Op. Новицкий в своей замечательной книге по истории античной философии пишет [169] : «Надлежало иметь необыкновенную смелость духа, чтобы вопреки религиозному убеждению, веками вкоренившемуся в греческом народе, свесть все разнообразие вещей к одной субстанции и ее одну признать несменяемой среди беспрерывных изменений всего мира, признать тогда, когда и боги имели свою феогонию, когда и они были разновидны и переменчивы; само это признание единства начала было в тогдашнее время подвигом ума гениального». Но еще лучше сказано у Ницше [170] .
169
Новицкий Ор. Постепенное развитие филос. учений в связи с развитием языческих верований. Киев, I860. II 88.
170
Ницше Фр. Философия в трагическую эпоху Греции. Полн. собр. соч. Моск. Книгоиздат. I 332.

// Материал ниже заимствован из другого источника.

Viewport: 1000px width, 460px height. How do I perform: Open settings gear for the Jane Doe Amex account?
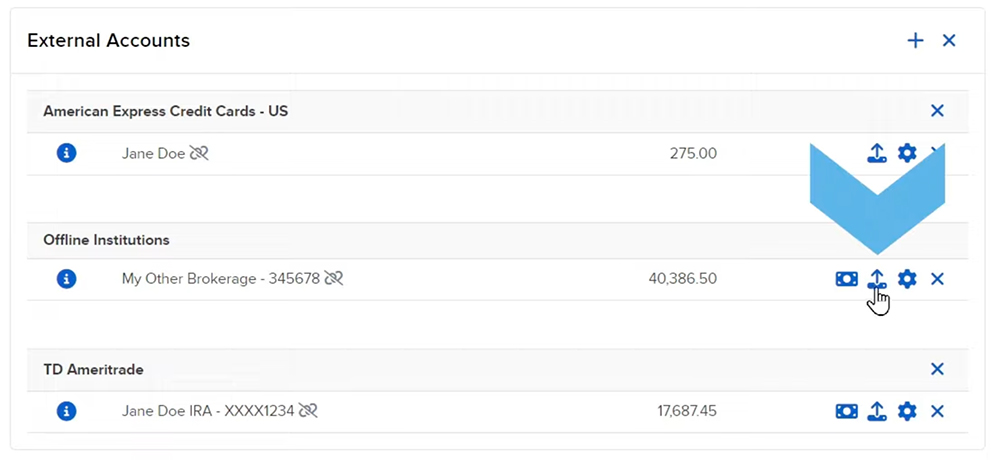tap(907, 153)
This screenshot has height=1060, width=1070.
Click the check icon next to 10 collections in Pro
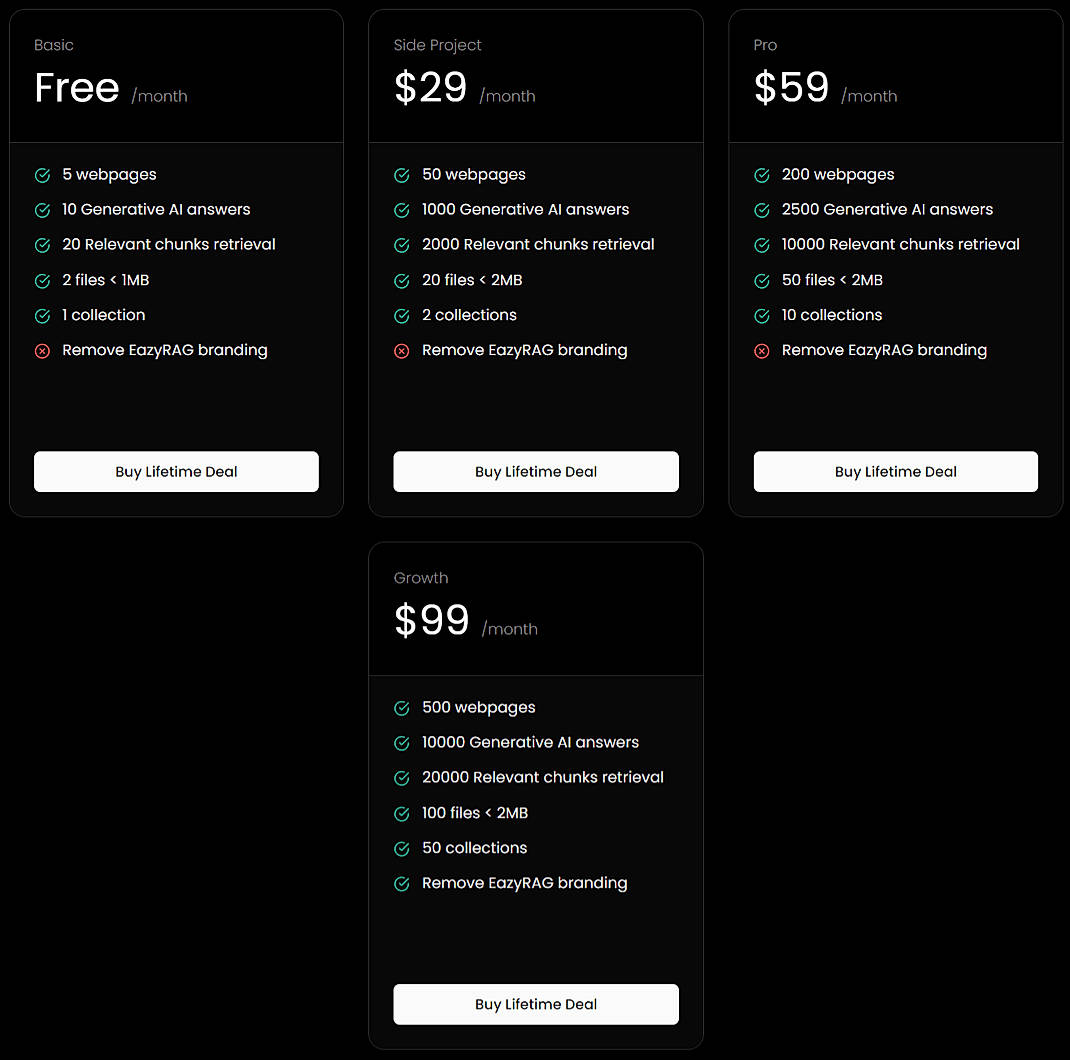[x=761, y=315]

«Стоит посмотреть, — пишет Ницше, — как деспотически распоряжается такая вера со всякой эмпирикой: именно на Фалесе можно изучить, как поступала философия всех времен, когда, устремляясь к своей волшебно–пленительной цели, она оставляла позади и внизу тернии опыта. На легких опорах она скачет вперед; надежда и чаяния окрыляют ее ноги. Тяжело пыхтит идущий за нею следом расчетливый разум, отыскивая более прочные опоры, чтобы и самому достигнуть той манящей цели, которой уже достигла его божественная спутница. Кажется, что перед нами два странника у лесного ручья, увлекающего в своем течении камни: один, легко ступая, перебегает через него по камням, не обращая внимания на то, что они сразу после его прикосновения погружаются вглубь. Другой тем временем стоит беспомощно: он прежде должен выстроить стойкие основания, которые вынесли бы его тяжелую, обдуманную поступь; но это иногда не удается, и тогда уж никакая сила не поможет ему перейти через ручей. Итак, что же так быстро приводит к цели философскую мысль? Отличается ли она от все рассчитывающего и размери–вающего мышления только тем, что быстрее пролетает большие пространства? Нет, чуждая, нелогическая сила двигает ее ногами — фантазия. Поднятая ею философская мысль порхает дальше от одной возможности к другой, принимая их временно за истины; иногда она их схватывает даже на лету. Гениальное предчувствие указывает ей их; она издали угадывает, где именно находятся доказуемые истины. Особенно же могущественна сила фантазии в молниеносном схватывании и освещении подобия; позднее рефлексия приносит масштабы и шаблоны и стремится заменить подобия — равенствами, сосуществования — причинностью. Но даже если бы это никогда не было возможным, даже в положении Фалеса — недоказуемая философия имеет еще одну ценность: пусть даже падут последние опоры, когда логика и строгая эмпирия захотят перейти к положению «все — вода», — кое–что останется и после того, как разобьется вдребезги все научное построение: в этом–то остатке лежат и сила, влекущая вперед, и надежда на будущую плодотворность».